I have a relatively short list of garden writers that I actually really like to read. There are Michael Pollan, Amy Stewart, Tim Richardson, and Alys Fowler. James Alexander Sinclair can always make me laugh, and Elizabeth Gilbert’s odd book inspires me, too. I am sure there are others that I am forgetting or who I have only read once and so haven’t established a habit – but I just discovered a new name to add to the shortlist.
I stumbled upon Charlotte Mendelson’s Fifty Ways to Avoid Readying Your Garden for Spring, yesterday and found immediate kinship. Yesterday, I was shamefully avoiding eye contact with the heaps of grass (last year’s miscanthus’) that were holding the emerging peonies and tulips hostage beneath its fallen weight – threatening to strangle them. But today, everything changed, and I hit the garden hard. Perhaps it was because we managed 48 hours straight without a snowflake – it has been an exceedingly long winter in New England.
And when I say I hit it hard – I mean I got at least 6000 Fitbit steps, and I created a few healthy piles of debris stacked on the driveway (which seemed like so much in the moment – but on reflection, feels pathetic). I didn’t have the energy to actually move the piles to the compost heap. I need a bit of spring training, too.
I will be traveling next week, and my garden rush was spurred by panic that everything would suddenly grow and bloom while I was away, and I would miss the whole spring thing. Or it will all die of floppy miscanthus strangulation if I don’t hurry up and hack that stuff back before I go. I’ve rationalized away my FOMO (spring in New England is longer than just a week, right?), but I did go on an emergency dead grass hacking spree. My arms will be sore tomorrow, but I am taking comfort in knowing that up until my dirt-laced tizzy, I was not the only one who had at least fifty ways to avoid spring gardening.

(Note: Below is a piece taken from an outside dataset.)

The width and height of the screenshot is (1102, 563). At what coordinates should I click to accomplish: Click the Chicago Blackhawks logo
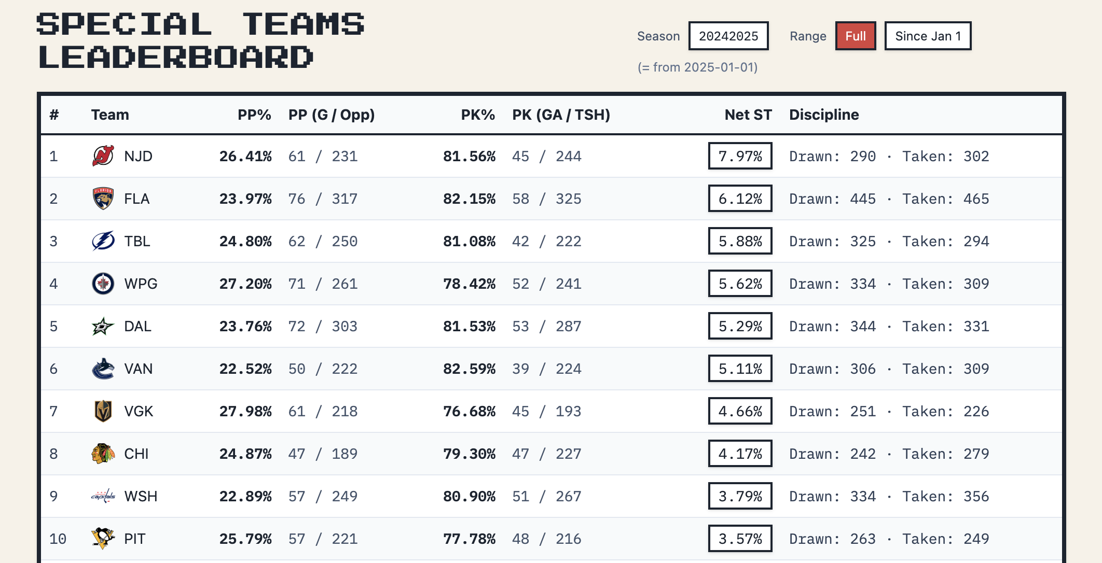[x=103, y=454]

I let myself get sucked into the New Yorker’s Charlotte Mendelson library. She has another piece titled A Gardening Book for Those Who Hate Gardening Books, which is apropos, given I was just thinking about how I, too, don’t like reading garden writing (mostly). All of her reading recommendations were new to me.
Having now used up half my monthly New Yorker magazine freebie allowance, I am debating whether I should go get the selection of books that Charlotte says are good – or if I should subscribe to the New Yorker so that I can read all of Charlotte’s articles. Or both?

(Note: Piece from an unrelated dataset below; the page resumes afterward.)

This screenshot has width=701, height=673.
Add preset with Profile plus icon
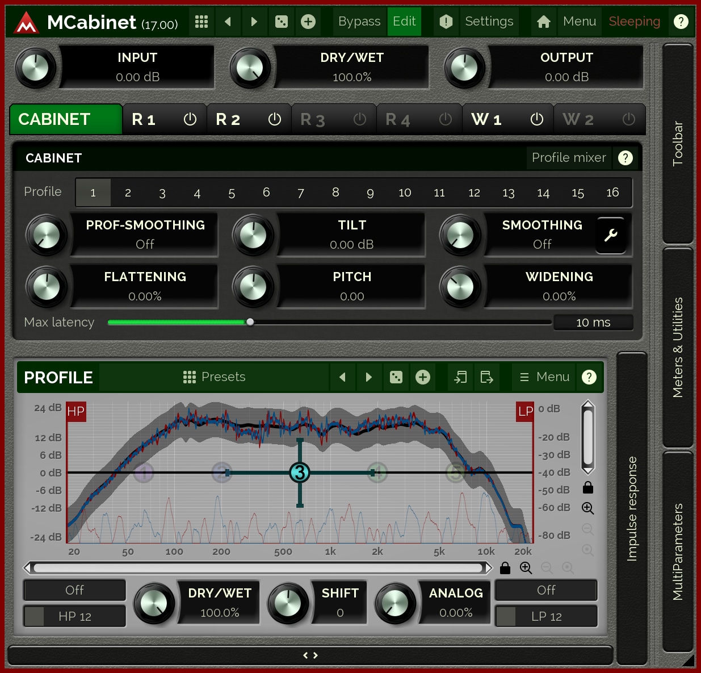coord(423,377)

Or actually, in reality, I’ll probably do neither. I mean, I love the magazine – but I subscribed once, and they literally send you a new issue every week! It stressed me out.
Lately, I’ve been in the mood to unfollow just about everyone and everything so that I can get back to thinking my own thoughts for a while. I’m lumping these recommended authors in with everyone else and will wait until I’m ready to refresh the selection of voices I am listening to. Spring clearing is creeping into all corners of my existence.
I’ll be happy to take just one new writer for now – and if you don’t already know Charlotte, I hope you are pleased to be introduced to her too.
-Rochelle
Books by Charlotte Mendelson:
More Garden writing:
Love the Mendelson recommendation. I looked at my garden two days ago and thought about the hard work that would be involved in touching any of it, then had to take a well-earned breather to recover my inspiration and energy. All of yesterday was a blur of ice, freezing rain, and sleet, followed by a few inches of snow and more ice last night; and now I can let the garden, so called, and me slumber a while longer. But I AM putting in peas on Wednesday!
We are a third of the way into spring now – it’s time to stop procrastinating, put away the gardening magazines and do some weeding! I’m tired just thinking about it.